◆ EXERCISE DIRECTIONS ◆
Please repeat only the stretch of records running from the first line through the line that contains "Click the preview".

DATA PROVIDED START

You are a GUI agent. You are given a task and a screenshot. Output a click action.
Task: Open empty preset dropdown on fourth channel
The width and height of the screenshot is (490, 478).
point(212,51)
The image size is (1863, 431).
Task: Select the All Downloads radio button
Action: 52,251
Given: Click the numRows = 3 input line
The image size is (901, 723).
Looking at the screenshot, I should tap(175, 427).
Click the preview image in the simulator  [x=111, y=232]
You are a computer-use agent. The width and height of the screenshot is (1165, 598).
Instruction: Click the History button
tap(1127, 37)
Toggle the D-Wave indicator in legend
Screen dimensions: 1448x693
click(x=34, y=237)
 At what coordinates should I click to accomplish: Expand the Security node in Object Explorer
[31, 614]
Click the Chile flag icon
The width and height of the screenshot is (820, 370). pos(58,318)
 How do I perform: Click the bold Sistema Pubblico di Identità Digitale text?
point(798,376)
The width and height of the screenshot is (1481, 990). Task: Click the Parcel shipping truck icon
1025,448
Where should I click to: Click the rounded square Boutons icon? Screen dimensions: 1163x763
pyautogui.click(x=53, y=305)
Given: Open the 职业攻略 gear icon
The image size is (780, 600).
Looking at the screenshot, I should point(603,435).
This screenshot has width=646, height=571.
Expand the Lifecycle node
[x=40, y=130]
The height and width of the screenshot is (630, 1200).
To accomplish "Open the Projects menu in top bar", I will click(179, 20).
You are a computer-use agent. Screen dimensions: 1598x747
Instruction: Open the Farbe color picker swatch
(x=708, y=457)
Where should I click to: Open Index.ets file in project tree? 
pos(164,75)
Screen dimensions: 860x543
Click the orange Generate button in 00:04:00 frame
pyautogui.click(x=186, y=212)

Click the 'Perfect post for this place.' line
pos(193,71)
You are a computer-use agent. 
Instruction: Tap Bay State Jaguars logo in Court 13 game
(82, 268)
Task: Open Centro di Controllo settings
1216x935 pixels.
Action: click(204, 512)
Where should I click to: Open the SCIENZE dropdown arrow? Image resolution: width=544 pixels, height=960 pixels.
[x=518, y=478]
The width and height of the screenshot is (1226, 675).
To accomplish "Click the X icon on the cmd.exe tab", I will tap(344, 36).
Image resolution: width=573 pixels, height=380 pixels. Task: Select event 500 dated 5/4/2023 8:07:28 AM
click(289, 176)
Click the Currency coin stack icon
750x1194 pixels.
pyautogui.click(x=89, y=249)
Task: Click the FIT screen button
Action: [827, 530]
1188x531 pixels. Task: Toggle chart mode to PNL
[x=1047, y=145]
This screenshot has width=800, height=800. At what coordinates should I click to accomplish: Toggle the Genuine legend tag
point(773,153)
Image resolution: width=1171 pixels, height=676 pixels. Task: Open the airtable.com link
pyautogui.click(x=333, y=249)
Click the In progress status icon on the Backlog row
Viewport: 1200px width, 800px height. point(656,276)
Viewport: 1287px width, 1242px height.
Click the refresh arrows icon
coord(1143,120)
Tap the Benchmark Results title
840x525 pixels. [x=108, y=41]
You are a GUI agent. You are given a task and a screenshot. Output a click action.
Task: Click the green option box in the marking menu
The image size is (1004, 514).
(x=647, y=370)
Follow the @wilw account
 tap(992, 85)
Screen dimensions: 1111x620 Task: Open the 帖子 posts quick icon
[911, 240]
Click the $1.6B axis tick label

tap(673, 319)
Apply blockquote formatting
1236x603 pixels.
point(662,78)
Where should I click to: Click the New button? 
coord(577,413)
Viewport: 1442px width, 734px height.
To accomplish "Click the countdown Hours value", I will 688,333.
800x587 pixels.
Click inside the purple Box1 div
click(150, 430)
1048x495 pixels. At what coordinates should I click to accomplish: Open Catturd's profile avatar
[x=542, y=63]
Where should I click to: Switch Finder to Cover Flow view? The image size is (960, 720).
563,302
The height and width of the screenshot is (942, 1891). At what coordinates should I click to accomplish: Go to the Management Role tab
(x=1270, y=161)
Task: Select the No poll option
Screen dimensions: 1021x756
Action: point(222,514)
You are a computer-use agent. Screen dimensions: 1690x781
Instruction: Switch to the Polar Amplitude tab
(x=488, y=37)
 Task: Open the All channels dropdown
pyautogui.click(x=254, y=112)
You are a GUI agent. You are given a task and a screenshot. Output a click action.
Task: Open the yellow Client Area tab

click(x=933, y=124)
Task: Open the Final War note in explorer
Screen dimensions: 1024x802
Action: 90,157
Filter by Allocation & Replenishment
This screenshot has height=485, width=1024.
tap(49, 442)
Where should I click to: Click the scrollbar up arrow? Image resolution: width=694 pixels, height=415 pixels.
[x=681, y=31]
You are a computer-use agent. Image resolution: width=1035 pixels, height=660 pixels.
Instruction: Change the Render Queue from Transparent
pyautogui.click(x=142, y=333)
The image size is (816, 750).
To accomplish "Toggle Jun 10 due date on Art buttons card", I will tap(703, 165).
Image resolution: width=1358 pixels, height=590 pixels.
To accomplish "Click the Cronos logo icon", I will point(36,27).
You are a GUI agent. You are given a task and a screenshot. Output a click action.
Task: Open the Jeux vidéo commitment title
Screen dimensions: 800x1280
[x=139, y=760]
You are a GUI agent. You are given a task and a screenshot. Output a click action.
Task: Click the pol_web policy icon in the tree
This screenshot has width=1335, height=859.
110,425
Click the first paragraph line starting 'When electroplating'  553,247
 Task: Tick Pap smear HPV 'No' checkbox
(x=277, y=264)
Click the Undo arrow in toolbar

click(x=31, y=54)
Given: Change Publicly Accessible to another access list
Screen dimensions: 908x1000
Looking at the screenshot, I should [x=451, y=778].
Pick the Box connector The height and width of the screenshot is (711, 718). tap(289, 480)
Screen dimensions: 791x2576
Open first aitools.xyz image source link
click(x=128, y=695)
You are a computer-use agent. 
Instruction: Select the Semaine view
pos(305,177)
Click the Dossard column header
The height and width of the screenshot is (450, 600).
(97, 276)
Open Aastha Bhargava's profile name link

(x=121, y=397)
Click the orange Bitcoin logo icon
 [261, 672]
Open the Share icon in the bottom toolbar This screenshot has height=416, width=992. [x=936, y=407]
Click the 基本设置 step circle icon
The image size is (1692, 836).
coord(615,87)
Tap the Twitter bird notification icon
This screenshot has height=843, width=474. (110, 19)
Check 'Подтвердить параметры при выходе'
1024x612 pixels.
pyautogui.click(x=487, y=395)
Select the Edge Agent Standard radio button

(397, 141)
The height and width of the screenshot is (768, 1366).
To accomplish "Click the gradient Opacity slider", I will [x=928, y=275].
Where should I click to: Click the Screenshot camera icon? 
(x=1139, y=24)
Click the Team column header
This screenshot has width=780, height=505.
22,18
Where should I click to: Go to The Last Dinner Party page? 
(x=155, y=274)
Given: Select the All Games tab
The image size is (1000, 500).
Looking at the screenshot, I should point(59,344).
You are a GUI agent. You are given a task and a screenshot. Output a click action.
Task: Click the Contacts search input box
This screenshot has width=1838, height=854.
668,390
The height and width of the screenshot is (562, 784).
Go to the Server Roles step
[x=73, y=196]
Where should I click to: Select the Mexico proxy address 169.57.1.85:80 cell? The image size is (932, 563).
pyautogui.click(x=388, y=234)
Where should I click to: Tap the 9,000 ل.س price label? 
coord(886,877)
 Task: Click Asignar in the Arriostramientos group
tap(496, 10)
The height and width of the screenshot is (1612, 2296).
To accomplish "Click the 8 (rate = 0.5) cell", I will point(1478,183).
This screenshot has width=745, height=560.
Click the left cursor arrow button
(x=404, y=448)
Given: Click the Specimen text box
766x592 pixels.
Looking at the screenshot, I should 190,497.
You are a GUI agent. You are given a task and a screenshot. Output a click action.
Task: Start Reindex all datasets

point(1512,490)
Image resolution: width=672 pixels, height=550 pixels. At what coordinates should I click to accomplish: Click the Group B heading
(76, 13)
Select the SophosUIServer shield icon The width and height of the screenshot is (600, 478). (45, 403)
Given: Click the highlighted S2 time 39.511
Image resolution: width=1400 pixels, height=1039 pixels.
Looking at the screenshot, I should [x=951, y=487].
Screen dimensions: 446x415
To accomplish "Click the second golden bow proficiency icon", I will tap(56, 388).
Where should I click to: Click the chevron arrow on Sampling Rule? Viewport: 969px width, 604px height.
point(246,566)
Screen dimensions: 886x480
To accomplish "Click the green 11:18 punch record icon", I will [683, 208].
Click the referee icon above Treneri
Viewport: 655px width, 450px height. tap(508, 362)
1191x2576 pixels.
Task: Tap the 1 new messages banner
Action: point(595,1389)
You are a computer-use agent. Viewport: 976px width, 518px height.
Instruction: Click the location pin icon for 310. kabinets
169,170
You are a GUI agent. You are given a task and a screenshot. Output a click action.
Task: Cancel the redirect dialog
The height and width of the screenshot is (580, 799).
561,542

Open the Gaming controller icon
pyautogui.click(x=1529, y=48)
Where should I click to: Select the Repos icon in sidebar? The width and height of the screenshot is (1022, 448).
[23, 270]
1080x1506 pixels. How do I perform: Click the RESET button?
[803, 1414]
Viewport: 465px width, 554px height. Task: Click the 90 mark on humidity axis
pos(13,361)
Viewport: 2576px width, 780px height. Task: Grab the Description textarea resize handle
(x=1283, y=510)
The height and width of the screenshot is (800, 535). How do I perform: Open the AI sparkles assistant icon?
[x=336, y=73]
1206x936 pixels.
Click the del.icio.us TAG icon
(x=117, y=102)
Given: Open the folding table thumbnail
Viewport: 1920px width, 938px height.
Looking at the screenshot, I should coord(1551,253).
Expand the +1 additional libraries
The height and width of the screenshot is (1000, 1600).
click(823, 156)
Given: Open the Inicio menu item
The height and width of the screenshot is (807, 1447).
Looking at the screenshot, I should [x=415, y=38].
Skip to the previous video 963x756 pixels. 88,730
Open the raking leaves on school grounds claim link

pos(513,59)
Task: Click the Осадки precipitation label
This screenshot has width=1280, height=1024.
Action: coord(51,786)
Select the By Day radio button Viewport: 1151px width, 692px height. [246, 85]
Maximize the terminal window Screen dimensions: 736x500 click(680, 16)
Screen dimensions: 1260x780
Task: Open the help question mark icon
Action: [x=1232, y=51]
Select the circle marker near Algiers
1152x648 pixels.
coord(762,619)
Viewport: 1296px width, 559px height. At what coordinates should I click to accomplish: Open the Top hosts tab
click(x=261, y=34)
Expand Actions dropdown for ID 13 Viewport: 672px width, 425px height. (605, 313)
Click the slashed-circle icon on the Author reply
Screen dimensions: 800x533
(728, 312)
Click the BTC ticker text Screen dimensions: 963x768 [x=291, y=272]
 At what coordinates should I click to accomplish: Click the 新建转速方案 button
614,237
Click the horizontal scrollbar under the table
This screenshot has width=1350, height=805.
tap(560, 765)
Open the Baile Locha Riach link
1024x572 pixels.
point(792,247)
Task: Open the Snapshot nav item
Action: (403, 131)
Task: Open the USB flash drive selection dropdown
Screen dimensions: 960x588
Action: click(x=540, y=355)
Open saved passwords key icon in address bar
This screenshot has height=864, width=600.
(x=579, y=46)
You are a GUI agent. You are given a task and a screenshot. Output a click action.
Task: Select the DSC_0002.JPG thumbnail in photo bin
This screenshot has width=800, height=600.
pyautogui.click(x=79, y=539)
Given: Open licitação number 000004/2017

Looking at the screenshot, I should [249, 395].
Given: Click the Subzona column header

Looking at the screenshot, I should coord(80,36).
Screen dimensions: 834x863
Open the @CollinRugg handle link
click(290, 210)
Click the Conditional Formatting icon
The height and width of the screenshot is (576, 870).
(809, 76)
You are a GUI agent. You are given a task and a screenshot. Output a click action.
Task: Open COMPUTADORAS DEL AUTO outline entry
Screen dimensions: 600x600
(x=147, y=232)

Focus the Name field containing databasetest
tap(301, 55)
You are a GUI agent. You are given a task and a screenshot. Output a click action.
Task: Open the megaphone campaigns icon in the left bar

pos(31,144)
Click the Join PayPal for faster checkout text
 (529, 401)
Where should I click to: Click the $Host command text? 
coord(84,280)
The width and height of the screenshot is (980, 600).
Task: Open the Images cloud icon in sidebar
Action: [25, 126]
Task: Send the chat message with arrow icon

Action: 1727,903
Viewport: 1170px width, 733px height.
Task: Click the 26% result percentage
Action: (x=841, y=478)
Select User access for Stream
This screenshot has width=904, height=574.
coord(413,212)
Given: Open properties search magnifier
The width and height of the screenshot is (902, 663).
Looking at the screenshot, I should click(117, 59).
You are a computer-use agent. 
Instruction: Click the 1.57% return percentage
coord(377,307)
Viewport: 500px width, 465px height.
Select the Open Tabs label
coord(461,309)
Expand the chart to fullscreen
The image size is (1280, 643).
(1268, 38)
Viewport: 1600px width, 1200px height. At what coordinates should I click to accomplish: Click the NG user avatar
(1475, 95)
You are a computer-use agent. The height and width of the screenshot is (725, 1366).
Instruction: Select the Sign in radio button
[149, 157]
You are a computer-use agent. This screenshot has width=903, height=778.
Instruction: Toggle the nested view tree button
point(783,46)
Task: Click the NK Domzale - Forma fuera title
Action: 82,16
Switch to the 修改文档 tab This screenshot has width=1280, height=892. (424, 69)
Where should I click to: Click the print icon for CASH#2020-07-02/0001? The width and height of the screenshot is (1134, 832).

DATA PROVIDED END

◆ TASK RESPONSE ◆
You are a GUI agent. You are given a task and a screenshot. Output a click action.
Task: Open empty preset dropdown on fourth channel
The width and height of the screenshot is (490, 478).
point(212,51)
The image size is (1863, 431).
Task: Select the All Downloads radio button
Action: 52,251
Given: Click the numRows = 3 input line
The image size is (901, 723).
Looking at the screenshot, I should tap(175, 427).
Click the preview image in the simulator  [x=111, y=232]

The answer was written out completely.